Mis à jour le 18.02.2019
Au Mozambique, comme partout ailleurs, la protection de la biodiversité est un enjeu de gouvernance. Mais dans ce pays où la conservation est récente, la gestion des parcs nationaux offre à l’État un outil de légitimité retrouvée, dans un contexte de partenariats avec des institutions internationales.
« L’Afrique australe a été une zone novatrice dans la mise en place d’aires protégées, notamment dans les pays anglophones comme l’Afrique du Sud, rappelle le géographe Estienne Rodary. A contrario, les États lusophones de la région, tel le Mozambique, se sont peu engagés en ce sens. Ils n’ont introduit les normes internationales de conservation de la nature que ces vingt dernières années, sous l’influence de leurs voisins. » Plongé dans la guerre civile un an après son indépendance, de 1976 à 1992, le Mozambique n’a pas les moyens de s’intéresser aux politiques de préservation de l’environnement 1. Durant le conflit, les aires protégées mises en place lors de la période coloniale sont laissées à l’abandon. La fuite des gestionnaires des parcs empêche une réelle protection de la faune et de la flore sauvage du pays.
À la fin de la guerre, le Mozambique est touché par une politique régionale de décentralisation de la conservation de la nature. « Jusqu’aux années 1970, les États coloniaux puis indépendants avaient imposé des politiques autoritaires et centralisées de conservation de la nature d’où les populations étaient exclues, poursuit le chercheur. Cela change, au début des années 1980, où des pays comme le Zimbabwe impliquent ces communautés en partageant avec elles les retombées économiques du tourisme et les prises de décision politiques.
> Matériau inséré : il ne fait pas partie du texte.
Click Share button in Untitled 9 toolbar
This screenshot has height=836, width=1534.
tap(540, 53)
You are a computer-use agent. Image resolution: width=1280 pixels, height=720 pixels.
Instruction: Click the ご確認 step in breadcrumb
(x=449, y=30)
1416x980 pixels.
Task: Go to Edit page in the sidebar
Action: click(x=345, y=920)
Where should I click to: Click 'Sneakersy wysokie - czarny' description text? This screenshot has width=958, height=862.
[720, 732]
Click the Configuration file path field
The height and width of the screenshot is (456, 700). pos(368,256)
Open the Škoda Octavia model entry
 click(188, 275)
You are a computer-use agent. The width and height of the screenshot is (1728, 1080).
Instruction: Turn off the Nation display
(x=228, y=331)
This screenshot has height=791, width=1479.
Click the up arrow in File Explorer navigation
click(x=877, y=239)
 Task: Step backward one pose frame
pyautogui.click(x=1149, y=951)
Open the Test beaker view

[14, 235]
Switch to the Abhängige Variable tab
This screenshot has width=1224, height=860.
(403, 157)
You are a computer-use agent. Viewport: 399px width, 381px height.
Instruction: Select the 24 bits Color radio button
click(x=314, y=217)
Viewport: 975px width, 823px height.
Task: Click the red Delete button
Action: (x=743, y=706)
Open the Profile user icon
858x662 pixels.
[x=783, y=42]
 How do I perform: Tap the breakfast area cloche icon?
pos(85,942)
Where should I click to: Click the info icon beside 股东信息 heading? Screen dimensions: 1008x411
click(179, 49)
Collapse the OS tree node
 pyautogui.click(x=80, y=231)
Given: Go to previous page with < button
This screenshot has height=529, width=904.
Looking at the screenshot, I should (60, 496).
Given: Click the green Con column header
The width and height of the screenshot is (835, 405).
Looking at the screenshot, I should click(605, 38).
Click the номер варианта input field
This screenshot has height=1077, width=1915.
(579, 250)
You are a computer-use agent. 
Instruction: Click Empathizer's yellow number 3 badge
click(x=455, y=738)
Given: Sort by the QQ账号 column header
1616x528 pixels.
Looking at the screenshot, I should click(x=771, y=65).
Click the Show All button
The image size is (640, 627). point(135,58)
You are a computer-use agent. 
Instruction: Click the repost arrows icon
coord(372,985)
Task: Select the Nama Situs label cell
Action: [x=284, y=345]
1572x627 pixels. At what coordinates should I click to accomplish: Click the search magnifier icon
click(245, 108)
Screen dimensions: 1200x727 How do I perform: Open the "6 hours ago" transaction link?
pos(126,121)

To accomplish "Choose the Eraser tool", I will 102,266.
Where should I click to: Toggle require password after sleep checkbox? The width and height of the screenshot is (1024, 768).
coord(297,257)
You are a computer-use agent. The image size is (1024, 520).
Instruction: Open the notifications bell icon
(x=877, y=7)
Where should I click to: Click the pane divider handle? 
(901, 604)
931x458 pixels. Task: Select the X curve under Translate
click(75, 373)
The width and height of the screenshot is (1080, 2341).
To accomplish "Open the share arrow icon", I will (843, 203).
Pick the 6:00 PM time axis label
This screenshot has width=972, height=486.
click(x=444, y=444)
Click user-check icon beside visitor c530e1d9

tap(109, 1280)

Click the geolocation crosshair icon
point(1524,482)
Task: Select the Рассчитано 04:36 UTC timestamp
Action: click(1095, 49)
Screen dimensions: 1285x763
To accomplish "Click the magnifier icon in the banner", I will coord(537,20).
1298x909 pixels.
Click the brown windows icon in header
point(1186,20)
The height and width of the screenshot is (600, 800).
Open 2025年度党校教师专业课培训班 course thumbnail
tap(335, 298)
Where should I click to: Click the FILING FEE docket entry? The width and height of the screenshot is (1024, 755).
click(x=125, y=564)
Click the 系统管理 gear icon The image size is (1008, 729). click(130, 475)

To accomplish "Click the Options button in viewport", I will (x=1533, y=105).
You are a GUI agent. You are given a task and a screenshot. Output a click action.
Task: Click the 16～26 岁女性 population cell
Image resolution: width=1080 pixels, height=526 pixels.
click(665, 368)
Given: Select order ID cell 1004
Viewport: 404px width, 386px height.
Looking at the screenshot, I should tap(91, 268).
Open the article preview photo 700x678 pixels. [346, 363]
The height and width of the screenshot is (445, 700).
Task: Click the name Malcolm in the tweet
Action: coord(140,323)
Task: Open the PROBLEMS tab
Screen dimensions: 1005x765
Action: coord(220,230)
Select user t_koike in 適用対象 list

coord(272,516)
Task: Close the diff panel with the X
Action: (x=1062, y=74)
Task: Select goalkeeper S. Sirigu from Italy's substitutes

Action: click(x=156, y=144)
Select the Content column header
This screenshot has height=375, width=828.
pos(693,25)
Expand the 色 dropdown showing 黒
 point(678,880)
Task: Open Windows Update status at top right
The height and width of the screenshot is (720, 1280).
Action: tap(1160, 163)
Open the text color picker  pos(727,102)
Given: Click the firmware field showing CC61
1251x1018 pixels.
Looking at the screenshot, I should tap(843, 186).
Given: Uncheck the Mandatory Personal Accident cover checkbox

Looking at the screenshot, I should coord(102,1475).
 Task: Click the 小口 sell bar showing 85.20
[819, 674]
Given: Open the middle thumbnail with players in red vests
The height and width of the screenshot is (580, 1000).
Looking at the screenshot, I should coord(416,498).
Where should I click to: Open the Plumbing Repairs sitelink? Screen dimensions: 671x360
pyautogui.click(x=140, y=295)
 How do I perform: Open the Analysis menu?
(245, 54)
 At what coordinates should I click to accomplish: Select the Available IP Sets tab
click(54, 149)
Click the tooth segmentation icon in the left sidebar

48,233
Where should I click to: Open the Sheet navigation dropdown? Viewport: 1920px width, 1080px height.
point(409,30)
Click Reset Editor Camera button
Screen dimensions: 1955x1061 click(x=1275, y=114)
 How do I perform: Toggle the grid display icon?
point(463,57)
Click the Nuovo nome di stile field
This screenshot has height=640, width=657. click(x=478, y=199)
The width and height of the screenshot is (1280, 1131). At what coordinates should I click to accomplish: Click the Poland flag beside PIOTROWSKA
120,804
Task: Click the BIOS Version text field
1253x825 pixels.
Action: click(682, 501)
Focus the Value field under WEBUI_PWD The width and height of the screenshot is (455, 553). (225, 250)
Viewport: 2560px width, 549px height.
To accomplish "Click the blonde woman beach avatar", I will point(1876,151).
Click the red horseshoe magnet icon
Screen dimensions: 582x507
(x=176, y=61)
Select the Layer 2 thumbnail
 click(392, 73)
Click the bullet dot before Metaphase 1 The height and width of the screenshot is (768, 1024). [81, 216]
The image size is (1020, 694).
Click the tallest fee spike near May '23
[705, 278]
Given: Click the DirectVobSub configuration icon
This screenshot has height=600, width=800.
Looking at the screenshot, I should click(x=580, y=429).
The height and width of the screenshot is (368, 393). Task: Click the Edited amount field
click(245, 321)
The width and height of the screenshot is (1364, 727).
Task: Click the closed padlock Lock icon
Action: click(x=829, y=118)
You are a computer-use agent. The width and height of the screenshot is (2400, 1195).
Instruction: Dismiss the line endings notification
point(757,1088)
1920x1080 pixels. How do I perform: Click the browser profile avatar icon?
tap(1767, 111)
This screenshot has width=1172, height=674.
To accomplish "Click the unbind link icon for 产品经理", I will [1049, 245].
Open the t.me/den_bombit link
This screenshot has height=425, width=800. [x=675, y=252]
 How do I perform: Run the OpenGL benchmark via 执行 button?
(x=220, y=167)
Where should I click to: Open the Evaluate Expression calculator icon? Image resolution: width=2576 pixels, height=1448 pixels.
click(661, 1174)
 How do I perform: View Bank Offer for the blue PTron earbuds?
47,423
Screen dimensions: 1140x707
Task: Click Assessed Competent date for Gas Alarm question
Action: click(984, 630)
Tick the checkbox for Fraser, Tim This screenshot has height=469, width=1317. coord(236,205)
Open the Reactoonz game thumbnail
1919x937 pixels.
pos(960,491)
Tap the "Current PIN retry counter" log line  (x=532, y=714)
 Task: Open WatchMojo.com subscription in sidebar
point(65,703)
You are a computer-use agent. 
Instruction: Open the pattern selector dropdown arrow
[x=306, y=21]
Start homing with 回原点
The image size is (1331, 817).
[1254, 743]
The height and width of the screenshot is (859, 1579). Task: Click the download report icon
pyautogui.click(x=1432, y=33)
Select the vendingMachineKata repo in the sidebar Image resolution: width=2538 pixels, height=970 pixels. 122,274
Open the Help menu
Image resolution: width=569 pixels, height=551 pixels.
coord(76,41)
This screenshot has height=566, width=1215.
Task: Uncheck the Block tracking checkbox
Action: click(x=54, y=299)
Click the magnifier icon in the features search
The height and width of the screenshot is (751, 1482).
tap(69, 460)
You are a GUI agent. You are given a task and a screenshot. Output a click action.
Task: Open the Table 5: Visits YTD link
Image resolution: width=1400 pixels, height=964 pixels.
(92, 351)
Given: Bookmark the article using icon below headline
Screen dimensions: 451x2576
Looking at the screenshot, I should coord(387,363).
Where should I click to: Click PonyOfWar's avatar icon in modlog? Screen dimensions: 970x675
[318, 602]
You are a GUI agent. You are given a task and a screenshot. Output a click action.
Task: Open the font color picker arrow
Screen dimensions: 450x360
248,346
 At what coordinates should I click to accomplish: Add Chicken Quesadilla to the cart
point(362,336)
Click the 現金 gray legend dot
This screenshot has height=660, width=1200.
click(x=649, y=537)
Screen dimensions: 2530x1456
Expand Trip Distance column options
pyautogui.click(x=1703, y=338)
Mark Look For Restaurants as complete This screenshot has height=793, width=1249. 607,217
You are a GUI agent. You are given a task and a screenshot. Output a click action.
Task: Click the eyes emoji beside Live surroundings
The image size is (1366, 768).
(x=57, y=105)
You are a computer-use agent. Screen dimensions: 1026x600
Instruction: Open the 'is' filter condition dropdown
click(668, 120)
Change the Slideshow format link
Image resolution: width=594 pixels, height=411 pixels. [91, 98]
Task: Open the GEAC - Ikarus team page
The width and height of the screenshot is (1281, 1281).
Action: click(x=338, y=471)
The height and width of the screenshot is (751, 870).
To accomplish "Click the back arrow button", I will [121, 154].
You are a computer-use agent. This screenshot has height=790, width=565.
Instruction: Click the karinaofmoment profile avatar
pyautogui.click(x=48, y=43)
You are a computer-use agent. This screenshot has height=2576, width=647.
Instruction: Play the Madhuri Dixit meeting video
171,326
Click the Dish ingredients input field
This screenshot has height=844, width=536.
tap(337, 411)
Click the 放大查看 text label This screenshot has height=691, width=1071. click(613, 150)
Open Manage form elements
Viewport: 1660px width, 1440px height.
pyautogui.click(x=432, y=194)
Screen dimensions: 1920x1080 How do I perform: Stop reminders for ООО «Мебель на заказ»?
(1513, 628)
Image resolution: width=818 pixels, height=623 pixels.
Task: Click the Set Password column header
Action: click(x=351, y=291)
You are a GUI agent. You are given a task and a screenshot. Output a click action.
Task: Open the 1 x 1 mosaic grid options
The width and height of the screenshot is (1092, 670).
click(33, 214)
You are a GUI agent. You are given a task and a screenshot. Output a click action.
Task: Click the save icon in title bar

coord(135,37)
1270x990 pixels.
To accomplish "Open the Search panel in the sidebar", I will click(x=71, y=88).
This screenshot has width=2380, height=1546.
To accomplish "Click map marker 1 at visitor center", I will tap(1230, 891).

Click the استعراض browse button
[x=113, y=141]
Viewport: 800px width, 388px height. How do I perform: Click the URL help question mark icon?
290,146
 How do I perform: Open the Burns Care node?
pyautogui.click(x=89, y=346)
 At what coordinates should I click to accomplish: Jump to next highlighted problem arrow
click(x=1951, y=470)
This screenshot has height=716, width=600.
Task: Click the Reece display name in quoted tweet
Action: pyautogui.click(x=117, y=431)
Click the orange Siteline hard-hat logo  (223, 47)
Le Mozambique suit cet exemple à partir de 1994. » Mais les revenus générés par ces politiques de participation ne constituent pas des moyens de subsistance suffisants pour les populations et les conditions biologiques ne s’améliorent pas ; en réaction, les écologues décident de remettre la gestion de la biodiversité au cœur de leur action. Au début des années 2000, les pays d’Afrique australe reviennent à des politiques plus autoritaires et développent des parcs transfrontaliers en partenariat avec des institutions internationales privées.

Le financement du Parc international du Limpopo provient de fonds nationaux et internationaux
© IRD - Estienne Rodary
Le parc transfrontalier du Grand Limpopo incarne ce changement. Créé en 2002 et financé, entre autres, par la Peace Parks Foundation, il couvre une superficie de 3,5 millions d’hectares, englobant le parc national du Kruger en Afrique du Sud, le parc national Gonarezhou au Zimbabwe et le parc national du Limpopo au Mozambique. Les acteurs politiques se concentrent sur la conservation de la biodiversité et l’accès du parc au tourisme international. « Les modes de vie des populations sont transformés au profit des touristes étrangers, souligne Estienne Rodary. Ces espaces enclavés au sein du pays sont déconnectés de la nature telle qu’elle peut être vécue par les Mozambicains. Cela entraîne des transformations de la gouvernance et même de la souveraineté de ces espaces. Par exemple, dans le parc de Gorongosa, des prisons à destination des braconniers ont été créées à l’initiative de l’institution privée gérant cet espace. »
Néanmoins, l’État mozambicain renforce son implication dans la gestion de ses aires protégées, en parallèle des institutions privées. Les partenariats avec la Peace Parks Foundation ou la Fondation Robert Carr lui permettent de s’inscrire à nouveau dans ces territoires où ses moyens d’actions étaient limités. Les agents des parcs se reconnaissent à la fois en tant que salariés des fondations privées mais également de l’État. « À travers ces partenariats, les autorités ont retrouvé leur légitimité dans la préservation de la nature de leur pays. Ces différentes gouvernances ont des impacts sociaux que nous devons investiguer en termes scientifique », conclut le géographe.
Note :
1. Rozenn N. Diallo et Estienne Rodary, The transnational hybridisation of Mozambican nature, African Studies , vol. 76, n° 2, 2017, pp. 188-204.